TASK: Return exactly the span of lines in the following data that opens with the line containing "Click the word" and closes with the line containing "Task: Click the Vervalt op column header". Include nothing else.

◆ ◆ ◆ ◆

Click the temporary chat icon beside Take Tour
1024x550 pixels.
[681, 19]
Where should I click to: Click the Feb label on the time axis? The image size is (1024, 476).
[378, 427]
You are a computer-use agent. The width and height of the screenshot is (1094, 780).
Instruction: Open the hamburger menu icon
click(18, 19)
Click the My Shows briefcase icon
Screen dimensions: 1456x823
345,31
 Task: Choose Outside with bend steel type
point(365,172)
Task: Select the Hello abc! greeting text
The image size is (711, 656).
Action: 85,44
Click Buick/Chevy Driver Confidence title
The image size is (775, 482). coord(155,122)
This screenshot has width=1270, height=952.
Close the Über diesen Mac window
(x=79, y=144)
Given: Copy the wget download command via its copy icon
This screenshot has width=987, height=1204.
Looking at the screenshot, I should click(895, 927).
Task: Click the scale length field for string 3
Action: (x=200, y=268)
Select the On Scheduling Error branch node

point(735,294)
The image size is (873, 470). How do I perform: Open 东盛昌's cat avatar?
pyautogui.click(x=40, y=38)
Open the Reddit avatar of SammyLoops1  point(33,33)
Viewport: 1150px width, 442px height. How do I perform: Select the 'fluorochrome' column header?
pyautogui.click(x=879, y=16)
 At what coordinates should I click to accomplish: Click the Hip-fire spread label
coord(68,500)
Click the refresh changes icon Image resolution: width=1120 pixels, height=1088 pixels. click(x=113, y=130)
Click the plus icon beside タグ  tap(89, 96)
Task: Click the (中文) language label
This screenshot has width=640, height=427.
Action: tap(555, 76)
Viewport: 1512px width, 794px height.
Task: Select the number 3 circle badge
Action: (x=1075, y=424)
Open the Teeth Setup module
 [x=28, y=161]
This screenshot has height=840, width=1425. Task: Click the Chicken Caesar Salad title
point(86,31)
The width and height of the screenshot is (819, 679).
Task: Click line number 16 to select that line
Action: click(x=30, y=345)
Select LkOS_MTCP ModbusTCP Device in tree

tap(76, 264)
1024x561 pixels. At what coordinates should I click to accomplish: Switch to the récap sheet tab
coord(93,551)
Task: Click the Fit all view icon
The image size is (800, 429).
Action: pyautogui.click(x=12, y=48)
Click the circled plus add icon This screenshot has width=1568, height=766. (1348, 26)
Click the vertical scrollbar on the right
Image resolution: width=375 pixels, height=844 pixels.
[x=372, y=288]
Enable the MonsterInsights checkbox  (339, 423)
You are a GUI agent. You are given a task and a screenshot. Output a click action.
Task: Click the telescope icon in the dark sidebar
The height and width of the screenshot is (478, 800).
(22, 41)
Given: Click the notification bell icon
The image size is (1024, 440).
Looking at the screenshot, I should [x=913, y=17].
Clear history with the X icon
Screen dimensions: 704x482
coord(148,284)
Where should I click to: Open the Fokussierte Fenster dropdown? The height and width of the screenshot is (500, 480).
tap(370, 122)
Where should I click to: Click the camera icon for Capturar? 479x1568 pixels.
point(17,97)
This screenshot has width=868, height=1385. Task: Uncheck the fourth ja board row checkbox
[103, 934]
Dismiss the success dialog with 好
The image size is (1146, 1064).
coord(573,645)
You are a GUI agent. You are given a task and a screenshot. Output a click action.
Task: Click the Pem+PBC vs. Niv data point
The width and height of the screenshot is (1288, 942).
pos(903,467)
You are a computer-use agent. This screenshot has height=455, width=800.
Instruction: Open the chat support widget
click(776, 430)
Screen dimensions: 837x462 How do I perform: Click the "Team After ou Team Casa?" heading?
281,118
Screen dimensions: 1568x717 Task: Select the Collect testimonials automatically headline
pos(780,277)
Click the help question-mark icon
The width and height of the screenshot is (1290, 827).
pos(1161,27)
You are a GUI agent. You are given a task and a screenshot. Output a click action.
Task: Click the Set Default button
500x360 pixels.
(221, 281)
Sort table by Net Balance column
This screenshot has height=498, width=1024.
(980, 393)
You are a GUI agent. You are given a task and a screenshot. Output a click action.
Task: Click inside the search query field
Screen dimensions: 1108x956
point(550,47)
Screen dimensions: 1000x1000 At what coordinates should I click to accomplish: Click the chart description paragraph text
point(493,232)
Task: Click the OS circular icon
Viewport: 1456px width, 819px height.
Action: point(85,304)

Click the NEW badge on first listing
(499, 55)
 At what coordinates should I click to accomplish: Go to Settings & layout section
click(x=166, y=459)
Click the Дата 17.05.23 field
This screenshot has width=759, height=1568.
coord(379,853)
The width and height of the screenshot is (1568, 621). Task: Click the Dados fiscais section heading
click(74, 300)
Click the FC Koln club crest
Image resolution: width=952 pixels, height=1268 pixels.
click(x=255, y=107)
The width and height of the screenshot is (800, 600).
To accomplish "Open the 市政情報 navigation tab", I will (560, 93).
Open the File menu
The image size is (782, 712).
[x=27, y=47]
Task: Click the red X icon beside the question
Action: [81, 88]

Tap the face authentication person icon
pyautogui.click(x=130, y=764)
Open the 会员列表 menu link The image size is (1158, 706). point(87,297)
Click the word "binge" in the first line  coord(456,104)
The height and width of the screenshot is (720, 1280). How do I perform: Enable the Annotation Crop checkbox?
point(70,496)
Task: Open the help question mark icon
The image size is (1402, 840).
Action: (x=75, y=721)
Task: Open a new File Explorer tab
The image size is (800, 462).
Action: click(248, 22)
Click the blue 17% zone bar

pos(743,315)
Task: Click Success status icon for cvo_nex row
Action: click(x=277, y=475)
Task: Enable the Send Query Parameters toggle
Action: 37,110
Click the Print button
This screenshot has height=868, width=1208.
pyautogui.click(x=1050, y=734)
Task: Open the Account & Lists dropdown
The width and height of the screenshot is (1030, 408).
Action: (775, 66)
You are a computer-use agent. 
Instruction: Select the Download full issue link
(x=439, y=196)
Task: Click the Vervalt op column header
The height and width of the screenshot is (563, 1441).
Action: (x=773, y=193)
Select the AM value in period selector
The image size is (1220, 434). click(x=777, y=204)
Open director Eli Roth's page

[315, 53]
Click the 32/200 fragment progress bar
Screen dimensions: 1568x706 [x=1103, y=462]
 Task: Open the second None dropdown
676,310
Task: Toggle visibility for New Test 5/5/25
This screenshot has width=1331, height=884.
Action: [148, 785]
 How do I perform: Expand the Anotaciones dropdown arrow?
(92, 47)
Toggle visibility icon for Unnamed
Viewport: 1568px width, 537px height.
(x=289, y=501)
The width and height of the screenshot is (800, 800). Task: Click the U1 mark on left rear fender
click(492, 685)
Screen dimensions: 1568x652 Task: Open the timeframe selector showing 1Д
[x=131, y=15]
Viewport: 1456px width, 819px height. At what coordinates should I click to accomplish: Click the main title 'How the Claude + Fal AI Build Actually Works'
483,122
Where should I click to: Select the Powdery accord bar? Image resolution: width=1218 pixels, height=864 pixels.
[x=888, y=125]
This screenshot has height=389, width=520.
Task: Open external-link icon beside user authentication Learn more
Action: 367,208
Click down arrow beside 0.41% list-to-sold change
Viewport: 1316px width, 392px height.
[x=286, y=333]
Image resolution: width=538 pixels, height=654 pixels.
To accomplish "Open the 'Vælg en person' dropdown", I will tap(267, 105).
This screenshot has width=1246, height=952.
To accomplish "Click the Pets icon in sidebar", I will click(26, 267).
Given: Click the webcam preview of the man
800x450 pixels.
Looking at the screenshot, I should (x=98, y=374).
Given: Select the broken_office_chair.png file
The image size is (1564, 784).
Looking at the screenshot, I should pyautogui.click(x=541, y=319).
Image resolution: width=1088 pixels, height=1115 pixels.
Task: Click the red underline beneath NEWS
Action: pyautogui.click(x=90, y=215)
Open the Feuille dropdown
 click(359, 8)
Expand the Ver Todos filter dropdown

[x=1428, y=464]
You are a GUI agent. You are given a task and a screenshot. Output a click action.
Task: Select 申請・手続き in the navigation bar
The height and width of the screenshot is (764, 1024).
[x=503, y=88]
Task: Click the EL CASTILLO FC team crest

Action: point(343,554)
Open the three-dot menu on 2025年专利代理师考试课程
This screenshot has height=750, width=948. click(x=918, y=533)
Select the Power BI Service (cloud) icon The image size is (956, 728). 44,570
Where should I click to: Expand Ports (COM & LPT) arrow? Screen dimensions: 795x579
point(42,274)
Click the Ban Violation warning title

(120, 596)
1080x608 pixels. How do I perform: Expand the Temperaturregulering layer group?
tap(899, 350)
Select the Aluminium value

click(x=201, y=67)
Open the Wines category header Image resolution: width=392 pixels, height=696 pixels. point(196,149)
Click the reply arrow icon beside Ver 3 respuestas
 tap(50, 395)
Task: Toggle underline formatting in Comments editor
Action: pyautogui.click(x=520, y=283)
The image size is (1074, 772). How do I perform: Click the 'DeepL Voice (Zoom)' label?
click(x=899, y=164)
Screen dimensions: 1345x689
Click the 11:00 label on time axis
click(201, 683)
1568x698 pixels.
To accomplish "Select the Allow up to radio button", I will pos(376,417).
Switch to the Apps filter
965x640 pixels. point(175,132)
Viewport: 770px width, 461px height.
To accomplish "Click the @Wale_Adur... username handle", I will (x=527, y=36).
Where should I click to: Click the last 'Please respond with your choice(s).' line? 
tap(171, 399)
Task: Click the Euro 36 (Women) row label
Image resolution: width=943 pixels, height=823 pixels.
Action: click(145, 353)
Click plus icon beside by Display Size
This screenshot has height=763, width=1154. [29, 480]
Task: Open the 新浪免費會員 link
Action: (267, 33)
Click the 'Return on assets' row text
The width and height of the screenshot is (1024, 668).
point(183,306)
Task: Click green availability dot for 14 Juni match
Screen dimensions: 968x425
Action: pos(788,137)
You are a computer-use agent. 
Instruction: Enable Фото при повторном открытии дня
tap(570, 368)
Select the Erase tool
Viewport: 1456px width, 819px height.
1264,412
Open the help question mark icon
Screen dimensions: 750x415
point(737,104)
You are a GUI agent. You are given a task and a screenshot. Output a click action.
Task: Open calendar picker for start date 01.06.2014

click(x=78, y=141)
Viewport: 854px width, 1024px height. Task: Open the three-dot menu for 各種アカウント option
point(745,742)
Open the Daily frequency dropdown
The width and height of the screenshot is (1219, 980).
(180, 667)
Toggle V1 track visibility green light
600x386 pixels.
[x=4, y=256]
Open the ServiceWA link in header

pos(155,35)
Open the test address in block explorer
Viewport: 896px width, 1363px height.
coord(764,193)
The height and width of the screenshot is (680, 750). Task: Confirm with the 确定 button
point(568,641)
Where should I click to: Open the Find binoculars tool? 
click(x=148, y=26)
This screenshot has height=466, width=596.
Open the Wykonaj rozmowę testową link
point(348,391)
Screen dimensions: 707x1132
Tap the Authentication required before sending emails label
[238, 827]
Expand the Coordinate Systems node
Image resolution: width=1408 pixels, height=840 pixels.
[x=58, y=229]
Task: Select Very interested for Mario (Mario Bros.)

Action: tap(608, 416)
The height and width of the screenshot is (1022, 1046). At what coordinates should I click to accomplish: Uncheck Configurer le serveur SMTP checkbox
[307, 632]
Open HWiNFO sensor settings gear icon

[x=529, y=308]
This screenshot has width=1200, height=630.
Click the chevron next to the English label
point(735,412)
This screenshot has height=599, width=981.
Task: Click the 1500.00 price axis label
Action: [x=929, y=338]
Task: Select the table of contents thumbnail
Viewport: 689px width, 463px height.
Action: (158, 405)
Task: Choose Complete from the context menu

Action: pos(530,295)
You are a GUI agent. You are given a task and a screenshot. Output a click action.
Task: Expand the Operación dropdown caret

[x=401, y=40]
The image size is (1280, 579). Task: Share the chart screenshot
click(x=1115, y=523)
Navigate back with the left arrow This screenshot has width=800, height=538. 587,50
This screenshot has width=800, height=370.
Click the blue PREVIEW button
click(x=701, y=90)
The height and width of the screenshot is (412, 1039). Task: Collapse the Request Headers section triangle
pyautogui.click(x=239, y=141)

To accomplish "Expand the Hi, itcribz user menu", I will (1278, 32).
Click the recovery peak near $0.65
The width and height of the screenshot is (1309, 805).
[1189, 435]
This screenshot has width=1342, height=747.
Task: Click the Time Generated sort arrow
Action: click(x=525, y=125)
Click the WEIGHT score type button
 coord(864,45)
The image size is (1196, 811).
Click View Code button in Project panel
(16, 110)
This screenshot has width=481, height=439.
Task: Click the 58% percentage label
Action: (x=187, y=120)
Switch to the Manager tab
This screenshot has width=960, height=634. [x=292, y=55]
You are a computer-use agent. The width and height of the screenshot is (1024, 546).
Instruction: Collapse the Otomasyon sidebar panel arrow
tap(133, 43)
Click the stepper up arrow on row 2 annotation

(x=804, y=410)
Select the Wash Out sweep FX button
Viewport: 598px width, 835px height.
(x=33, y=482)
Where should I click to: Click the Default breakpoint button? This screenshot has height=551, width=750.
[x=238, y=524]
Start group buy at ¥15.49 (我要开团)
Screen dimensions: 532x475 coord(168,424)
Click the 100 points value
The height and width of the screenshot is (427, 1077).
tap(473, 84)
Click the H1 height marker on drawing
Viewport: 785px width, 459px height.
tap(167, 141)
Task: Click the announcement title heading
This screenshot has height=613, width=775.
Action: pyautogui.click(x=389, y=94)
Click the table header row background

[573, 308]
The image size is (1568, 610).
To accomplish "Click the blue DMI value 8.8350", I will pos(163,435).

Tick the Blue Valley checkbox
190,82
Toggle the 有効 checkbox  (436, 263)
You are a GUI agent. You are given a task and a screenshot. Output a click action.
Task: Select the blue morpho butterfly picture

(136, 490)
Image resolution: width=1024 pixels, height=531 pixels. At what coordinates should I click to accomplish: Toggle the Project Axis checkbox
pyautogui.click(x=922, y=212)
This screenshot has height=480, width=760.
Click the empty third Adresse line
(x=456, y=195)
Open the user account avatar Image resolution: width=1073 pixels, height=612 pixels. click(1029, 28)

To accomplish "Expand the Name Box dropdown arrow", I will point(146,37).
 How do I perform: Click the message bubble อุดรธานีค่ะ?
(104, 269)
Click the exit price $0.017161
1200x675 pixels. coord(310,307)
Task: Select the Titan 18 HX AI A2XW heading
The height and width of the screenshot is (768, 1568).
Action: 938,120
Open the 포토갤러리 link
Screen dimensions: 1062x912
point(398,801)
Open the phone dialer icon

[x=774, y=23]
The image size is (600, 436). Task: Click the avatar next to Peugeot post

◆ ◆ ◆ ◆

TASK RESULT:
Click the word "binge" in the first line  coord(456,104)
The height and width of the screenshot is (720, 1280). How do I perform: Enable the Annotation Crop checkbox?
point(70,496)
Task: Open the help question mark icon
The image size is (1402, 840).
Action: (x=75, y=721)
Task: Open a new File Explorer tab
The image size is (800, 462).
Action: click(248, 22)
Click the blue 17% zone bar

pos(743,315)
Task: Click Success status icon for cvo_nex row
Action: click(x=277, y=475)
Task: Enable the Send Query Parameters toggle
Action: 37,110
Click the Print button
This screenshot has height=868, width=1208.
pyautogui.click(x=1050, y=734)
Task: Open the Account & Lists dropdown
The width and height of the screenshot is (1030, 408).
Action: (775, 66)
You are a computer-use agent. 
Instruction: Select the Download full issue link
(x=439, y=196)
Task: Click the Vervalt op column header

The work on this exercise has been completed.